WHAT THIS TASK INVOLVES :: Restate word for word every line from the top of the data below down through the line that holds "[Instagram] (406, 1899)".

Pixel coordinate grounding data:
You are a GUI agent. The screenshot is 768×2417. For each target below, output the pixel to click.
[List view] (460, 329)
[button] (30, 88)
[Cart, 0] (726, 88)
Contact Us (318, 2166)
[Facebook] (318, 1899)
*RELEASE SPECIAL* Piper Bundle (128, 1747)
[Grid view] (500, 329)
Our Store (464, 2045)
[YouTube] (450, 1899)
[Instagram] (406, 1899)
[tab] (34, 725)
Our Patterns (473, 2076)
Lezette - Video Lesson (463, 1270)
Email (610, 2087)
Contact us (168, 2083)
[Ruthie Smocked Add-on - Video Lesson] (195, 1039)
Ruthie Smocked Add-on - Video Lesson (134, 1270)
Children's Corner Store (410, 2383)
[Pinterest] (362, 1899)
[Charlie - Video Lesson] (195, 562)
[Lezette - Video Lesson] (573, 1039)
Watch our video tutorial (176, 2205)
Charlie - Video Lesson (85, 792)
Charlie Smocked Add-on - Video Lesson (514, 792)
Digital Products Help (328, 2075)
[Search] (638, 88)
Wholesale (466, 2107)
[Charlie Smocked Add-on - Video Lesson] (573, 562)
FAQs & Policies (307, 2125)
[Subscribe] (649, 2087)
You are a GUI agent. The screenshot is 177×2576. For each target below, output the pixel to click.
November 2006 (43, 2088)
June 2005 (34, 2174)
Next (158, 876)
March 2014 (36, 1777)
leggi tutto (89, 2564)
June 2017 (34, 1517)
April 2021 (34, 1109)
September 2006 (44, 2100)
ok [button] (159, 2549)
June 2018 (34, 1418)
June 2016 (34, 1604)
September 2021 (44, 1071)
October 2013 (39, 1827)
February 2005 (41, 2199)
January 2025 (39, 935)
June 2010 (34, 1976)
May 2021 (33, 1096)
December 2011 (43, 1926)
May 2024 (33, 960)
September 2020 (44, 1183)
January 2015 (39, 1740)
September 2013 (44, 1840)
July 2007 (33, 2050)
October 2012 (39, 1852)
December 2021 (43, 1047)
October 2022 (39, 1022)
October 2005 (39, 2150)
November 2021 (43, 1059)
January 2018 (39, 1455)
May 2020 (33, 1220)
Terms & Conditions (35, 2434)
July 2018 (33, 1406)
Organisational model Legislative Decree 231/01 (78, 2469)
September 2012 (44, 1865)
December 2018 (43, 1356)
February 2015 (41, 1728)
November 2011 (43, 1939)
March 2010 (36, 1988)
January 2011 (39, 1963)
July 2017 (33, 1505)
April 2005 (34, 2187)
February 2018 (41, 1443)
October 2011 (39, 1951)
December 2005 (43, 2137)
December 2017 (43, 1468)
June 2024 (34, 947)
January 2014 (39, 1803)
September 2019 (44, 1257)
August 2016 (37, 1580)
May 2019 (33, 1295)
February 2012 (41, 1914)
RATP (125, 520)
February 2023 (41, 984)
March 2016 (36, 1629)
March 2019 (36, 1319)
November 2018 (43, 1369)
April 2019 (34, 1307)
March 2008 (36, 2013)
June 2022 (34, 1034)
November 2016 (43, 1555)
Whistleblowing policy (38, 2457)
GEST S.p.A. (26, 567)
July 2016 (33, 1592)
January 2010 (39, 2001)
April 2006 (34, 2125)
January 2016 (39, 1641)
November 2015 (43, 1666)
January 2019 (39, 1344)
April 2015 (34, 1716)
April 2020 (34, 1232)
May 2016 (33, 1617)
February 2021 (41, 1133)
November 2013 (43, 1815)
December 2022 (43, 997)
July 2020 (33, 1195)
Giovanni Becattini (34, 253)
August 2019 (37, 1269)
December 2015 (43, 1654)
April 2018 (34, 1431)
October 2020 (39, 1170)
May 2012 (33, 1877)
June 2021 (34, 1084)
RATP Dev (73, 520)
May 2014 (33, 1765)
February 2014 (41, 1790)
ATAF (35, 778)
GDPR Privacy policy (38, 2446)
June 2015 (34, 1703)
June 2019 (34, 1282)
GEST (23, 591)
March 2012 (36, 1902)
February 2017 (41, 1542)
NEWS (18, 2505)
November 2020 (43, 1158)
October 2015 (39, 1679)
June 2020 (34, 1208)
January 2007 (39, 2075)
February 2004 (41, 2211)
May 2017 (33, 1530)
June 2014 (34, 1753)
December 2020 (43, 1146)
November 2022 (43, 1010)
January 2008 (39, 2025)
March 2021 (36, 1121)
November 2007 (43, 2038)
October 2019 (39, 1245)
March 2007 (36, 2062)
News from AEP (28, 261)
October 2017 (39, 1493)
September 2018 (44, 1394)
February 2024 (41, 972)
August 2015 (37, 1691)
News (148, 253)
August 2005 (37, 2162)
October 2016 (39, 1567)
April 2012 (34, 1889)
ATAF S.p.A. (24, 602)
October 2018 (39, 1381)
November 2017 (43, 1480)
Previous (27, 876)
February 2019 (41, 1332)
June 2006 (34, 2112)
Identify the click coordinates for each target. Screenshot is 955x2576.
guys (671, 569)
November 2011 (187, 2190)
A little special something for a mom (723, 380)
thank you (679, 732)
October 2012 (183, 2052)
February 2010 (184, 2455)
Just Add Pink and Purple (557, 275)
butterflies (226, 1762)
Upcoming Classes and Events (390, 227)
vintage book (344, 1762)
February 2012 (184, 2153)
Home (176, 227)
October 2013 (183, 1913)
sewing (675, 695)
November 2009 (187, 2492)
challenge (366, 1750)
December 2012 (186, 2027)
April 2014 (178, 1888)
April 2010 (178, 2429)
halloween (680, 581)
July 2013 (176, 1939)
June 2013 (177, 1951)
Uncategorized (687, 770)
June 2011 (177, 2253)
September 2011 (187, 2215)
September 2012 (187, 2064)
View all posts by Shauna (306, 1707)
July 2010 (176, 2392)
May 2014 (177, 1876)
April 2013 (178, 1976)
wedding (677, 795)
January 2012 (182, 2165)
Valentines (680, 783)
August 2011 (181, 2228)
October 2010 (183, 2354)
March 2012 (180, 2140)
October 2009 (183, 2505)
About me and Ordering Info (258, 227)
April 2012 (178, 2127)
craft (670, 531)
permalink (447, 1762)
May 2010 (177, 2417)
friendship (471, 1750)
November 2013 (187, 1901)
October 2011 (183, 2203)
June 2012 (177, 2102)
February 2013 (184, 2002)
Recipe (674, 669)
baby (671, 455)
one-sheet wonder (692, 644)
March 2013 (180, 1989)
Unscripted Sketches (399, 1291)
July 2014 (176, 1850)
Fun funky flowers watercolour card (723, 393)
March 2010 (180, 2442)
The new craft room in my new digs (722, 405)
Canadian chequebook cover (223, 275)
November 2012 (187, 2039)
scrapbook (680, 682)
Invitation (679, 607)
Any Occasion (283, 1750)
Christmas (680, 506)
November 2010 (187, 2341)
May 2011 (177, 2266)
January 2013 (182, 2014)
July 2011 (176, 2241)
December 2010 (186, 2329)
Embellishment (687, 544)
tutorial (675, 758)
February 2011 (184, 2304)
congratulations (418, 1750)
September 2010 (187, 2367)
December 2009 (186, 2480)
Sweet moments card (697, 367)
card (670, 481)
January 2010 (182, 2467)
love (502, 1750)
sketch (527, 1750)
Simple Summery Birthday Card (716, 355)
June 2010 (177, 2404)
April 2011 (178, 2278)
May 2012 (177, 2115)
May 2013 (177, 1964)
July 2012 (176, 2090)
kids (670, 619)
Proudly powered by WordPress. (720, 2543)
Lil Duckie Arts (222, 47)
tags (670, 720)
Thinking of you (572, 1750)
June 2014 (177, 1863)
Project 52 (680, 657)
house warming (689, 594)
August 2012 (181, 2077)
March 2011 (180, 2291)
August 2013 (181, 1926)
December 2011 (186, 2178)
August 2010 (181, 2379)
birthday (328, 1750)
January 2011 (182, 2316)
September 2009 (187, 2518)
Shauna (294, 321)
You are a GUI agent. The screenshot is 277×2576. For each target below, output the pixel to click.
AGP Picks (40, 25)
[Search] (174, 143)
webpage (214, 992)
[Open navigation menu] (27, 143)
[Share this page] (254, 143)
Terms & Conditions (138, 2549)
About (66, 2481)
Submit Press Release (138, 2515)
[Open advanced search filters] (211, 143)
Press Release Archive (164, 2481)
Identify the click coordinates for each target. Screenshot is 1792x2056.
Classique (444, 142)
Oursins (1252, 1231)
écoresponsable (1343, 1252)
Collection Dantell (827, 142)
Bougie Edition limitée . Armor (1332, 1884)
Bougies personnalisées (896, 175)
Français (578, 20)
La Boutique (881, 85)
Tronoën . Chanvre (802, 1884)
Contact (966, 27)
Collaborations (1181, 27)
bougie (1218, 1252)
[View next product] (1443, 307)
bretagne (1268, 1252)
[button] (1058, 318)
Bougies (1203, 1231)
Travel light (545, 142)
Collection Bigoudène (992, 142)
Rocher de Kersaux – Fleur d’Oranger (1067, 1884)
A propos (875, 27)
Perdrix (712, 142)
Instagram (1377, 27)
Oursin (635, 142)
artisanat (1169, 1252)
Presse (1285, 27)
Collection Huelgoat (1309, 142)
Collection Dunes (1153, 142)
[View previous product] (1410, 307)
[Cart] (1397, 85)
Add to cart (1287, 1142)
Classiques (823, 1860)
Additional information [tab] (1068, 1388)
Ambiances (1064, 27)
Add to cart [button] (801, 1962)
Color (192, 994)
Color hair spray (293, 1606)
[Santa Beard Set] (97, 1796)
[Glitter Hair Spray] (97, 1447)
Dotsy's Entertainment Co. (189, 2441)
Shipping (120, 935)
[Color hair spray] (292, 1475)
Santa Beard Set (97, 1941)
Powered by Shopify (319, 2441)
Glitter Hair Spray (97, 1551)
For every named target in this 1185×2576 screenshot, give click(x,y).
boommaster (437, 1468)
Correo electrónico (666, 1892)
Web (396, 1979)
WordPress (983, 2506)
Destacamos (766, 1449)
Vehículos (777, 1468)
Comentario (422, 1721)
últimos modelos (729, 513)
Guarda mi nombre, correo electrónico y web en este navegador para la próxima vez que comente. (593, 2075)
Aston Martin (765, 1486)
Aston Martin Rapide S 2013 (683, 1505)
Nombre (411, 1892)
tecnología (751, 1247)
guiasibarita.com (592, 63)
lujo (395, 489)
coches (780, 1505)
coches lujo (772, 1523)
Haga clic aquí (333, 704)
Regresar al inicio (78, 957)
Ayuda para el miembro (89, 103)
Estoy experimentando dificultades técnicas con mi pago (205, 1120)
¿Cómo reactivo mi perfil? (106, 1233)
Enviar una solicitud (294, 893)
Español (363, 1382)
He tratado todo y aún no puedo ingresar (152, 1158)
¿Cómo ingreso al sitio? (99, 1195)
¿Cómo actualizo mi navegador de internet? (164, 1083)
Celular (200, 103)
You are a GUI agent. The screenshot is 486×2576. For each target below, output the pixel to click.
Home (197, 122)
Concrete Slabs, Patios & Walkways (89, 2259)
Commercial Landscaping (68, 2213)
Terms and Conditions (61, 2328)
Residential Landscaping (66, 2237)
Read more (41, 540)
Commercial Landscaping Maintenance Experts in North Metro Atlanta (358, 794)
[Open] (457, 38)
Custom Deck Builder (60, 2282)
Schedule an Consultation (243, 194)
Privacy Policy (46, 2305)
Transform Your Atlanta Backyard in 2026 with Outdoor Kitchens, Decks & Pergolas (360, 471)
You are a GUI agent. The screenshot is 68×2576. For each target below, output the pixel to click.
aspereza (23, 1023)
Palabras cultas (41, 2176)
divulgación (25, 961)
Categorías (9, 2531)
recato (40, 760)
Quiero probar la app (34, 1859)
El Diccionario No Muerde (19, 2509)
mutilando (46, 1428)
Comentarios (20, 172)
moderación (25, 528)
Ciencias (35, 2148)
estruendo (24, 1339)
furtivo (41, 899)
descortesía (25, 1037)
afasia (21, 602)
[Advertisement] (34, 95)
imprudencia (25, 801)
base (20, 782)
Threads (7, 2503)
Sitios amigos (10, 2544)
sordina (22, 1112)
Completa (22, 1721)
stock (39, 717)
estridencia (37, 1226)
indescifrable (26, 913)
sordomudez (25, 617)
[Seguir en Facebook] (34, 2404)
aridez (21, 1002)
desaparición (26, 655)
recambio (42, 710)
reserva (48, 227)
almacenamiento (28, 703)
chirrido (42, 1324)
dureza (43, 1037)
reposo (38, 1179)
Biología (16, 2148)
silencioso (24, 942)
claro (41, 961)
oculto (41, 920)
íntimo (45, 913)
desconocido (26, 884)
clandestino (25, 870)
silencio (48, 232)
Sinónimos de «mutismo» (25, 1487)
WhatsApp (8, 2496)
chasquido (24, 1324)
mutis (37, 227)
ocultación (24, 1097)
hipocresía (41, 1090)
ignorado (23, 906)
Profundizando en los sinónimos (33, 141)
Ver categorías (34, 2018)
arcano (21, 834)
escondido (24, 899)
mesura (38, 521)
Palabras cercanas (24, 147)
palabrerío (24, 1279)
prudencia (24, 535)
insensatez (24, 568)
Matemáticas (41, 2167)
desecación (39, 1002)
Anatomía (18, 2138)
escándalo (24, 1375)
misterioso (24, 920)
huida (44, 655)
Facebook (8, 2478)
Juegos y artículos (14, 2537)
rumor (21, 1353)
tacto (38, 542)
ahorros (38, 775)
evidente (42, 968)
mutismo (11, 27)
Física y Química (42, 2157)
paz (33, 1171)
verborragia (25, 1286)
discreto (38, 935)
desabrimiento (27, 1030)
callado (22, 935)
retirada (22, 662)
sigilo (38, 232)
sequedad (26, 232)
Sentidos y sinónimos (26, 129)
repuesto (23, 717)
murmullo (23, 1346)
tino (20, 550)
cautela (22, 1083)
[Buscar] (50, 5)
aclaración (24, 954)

ANSWER SPACE ::
You are a GUI agent. The screenshot is 768×2417. For each target below, output the pixel to click.
[List view] (460, 329)
[button] (30, 88)
[Cart, 0] (726, 88)
Contact Us (318, 2166)
[Facebook] (318, 1899)
*RELEASE SPECIAL* Piper Bundle (128, 1747)
[Grid view] (500, 329)
Our Store (464, 2045)
[YouTube] (450, 1899)
[Instagram] (406, 1899)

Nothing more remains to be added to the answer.